Each record is to be copied exactly, with its pictures left behind.

##### Raw data #####

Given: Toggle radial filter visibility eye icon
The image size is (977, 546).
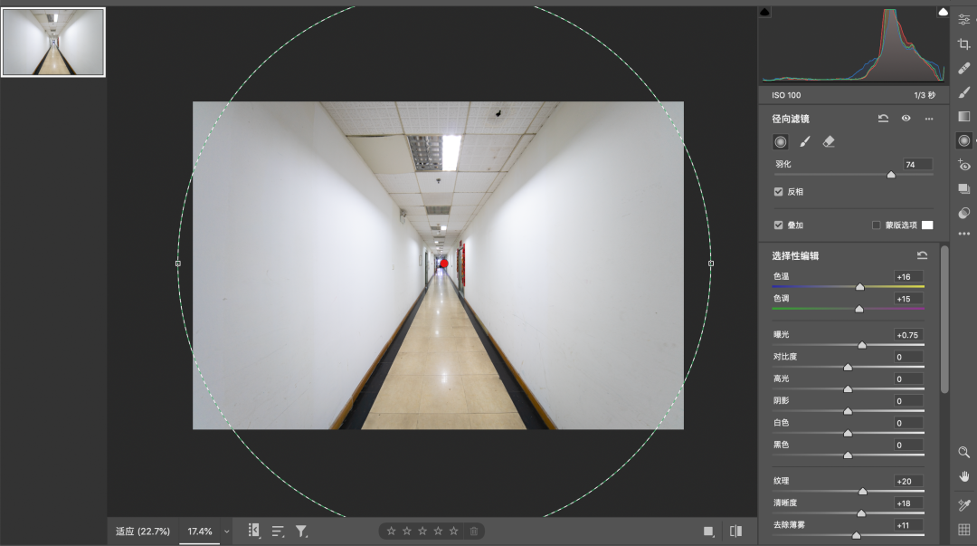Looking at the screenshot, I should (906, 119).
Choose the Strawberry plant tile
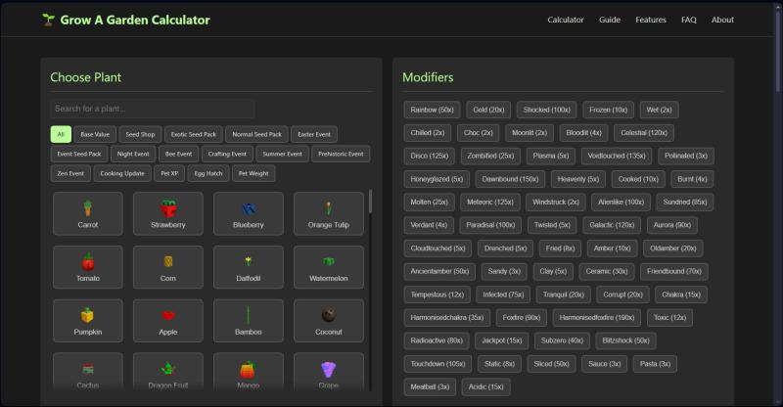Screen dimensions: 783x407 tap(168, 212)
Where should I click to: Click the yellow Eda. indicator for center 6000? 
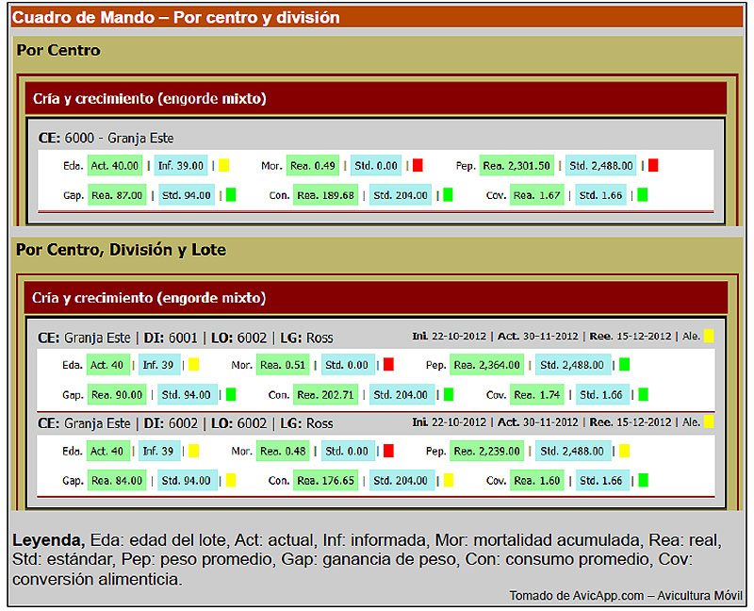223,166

#####

Solution to this exercise
Given: Toggle radial filter visibility eye icon
The image size is (977, 546).
Looking at the screenshot, I should (906, 119).
Choose the Strawberry plant tile
Screen dimensions: 783x407 tap(168, 212)
Where should I click to: Click the yellow Eda. indicator for center 6000? 
223,166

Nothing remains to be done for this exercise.